From Kenneth A. Kitchen, "The Old Testament in Its Context: Part 1," Theological Students' Fellowship Bulletin 59 (Spring 1971).
"...2. Content and formation of Genesis
While the narrative and genealogical matter of the whole book is of one piece, it is also possible on content (and in the light of later biblical tradition deriving Israel from Abraham-Isaac-Jacob) to look at Genesis in two major parts: the 'primeval traditions' of 1: 1-11: 26 (sections 1-6 above), and the patriarchal traditions of 11: 27: -50: 26.
a. The 'primeval' traditions.
Everything within 1:1-11:26 precedes Abraham in point of time. 2. Insofar as he came from Mesopotamia (Ur to Harran, then westward), the originals of this body of tradition could have come with him, and find appropriate background in Mesopotamia rather than elsewhere. This in some measure is clearly so, on the comparative Near Eastern data now available.
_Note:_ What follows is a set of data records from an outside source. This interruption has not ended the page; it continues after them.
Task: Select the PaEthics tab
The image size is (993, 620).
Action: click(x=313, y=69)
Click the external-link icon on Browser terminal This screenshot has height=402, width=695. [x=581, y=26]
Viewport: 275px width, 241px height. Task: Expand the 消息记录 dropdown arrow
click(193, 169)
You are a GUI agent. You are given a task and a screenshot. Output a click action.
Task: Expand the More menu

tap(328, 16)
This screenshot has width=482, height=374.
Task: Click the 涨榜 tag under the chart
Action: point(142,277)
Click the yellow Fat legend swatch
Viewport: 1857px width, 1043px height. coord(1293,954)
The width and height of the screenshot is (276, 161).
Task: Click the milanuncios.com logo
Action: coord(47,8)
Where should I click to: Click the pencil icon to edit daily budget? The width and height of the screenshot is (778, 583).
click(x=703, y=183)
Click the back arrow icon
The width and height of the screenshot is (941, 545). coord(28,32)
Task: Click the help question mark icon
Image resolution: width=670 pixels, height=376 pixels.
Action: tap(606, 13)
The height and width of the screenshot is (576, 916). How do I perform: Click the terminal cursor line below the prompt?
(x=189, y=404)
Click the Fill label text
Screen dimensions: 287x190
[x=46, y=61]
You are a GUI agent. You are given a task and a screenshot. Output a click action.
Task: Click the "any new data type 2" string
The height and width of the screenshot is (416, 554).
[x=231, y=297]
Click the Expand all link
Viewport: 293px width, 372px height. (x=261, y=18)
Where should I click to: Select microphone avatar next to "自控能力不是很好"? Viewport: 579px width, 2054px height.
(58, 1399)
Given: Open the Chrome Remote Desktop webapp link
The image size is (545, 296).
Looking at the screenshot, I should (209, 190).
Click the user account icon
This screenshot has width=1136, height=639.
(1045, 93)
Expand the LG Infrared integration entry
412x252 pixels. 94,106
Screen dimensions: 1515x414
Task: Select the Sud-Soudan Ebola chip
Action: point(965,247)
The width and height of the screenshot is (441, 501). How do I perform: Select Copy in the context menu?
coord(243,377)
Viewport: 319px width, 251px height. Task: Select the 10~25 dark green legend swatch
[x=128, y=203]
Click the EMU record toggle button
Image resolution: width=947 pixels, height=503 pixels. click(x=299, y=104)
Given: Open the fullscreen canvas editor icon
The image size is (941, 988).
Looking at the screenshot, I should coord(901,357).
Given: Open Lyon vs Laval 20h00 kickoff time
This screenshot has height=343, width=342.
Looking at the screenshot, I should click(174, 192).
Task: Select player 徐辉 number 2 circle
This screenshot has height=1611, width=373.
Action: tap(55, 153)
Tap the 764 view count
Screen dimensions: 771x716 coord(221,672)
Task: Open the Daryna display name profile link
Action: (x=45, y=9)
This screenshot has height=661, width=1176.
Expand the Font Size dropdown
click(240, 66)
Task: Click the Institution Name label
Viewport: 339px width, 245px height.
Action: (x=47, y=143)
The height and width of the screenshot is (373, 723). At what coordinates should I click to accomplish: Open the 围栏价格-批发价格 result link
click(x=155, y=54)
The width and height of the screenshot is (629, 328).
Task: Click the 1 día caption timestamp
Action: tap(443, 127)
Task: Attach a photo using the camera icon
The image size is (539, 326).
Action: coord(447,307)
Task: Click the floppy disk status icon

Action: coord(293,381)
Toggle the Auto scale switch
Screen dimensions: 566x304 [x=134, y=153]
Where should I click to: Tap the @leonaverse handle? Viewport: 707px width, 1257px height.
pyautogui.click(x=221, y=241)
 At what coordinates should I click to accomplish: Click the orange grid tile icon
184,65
To this background or 'context', there are two aspects: individual features and episodes in Genesis 1-11, and the 'primeval' tradition as a unit. A third aspect concerns not content but style and composition.
i. Individual features.
First, creation. The theme of creation, especially as the result of divine initiative, is so widespread that only the delimitation of very special common features would justify linking Genesis 1-2 with any other account. On this ground, the attempts made in the past to establish a definite relationship between Genesis and Babylonian epics such as Enuma Elish have now had to be abandoned; in content, aim, theology, and philology, there is divergence and no proven link."
I know this is old, and scholarship moves on as a continuing conversation, but Kitchen's views remain of interest.